Initial data exploration was undertaken to identify outliers and to determine the most appropriate statistical analysis (Zuur et al., 2010). Repeated sampling of sea water from each core gave an a priori reason to analyse the oxygen drawdown and carbon mineralization data sets using linear mixed-effect models (Zuur et al., 2009). This approach allowed a correlation structure (the compound symmetrical correlation) to be imposed on all observations within each core by incorporating core identity as a random effect. The protocol for model selection in linear mixed-effect modelling is described elsewhere (Zuur et al., 2009). In brief, the optimal random structure of the model was identified before the optimal fixed structure was determined. Full models with and without core identity as a random effect (random intercept) were compared using a likelihood ratio (L. ratio) test using restricted maximum likelihood estimation. The resulting P-values were corrected for boundary effects (Zuur et al., 2009). Variance covariate terms were also incorporated where data exploration revealed instances of unequal variance. This technique allows the residual spread to vary between individual levels of a particular explanatory variable, or combinations thereof. The significance of the random effect was reassessed after the incorporation of variance covariate terms using the L. ratio test, corrected for testing on the boundary (Zuur et al., 2009). The fixed structures of the optimal models, which initially incorporated time, treatment and month and all possible interaction terms, were determined using backwards selection based on the L. ratio test using maximum likelihood estimation. Model parameters were generated using restricted maximum likelihood estimation.
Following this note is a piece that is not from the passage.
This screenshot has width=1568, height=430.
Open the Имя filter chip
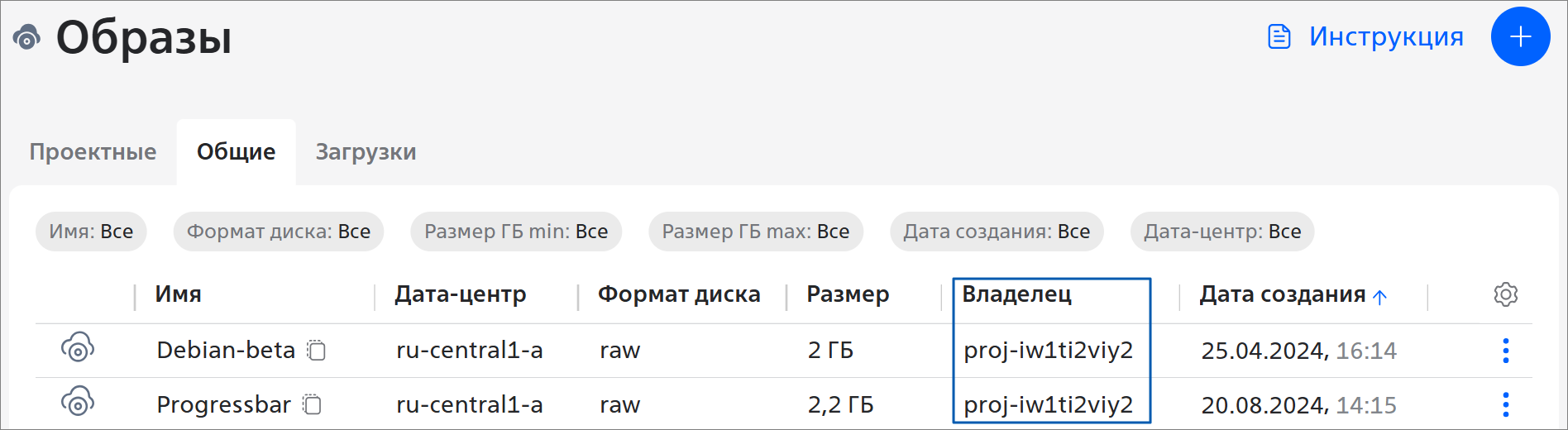click(x=91, y=232)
Bacterial and macrofaunal biomass-specific carbon uptake data were Box–Cox transformed before analysis to attain homogeneity of variance. Preliminary linear regression analysis of transformed data to examine the interaction between treatment × month × group ID revealed strong heterogeneity in the residual plots. Data were therefore split by month and analysed separately using linear regression. Backwards selection using the F-statistic was used to determine the optimal models.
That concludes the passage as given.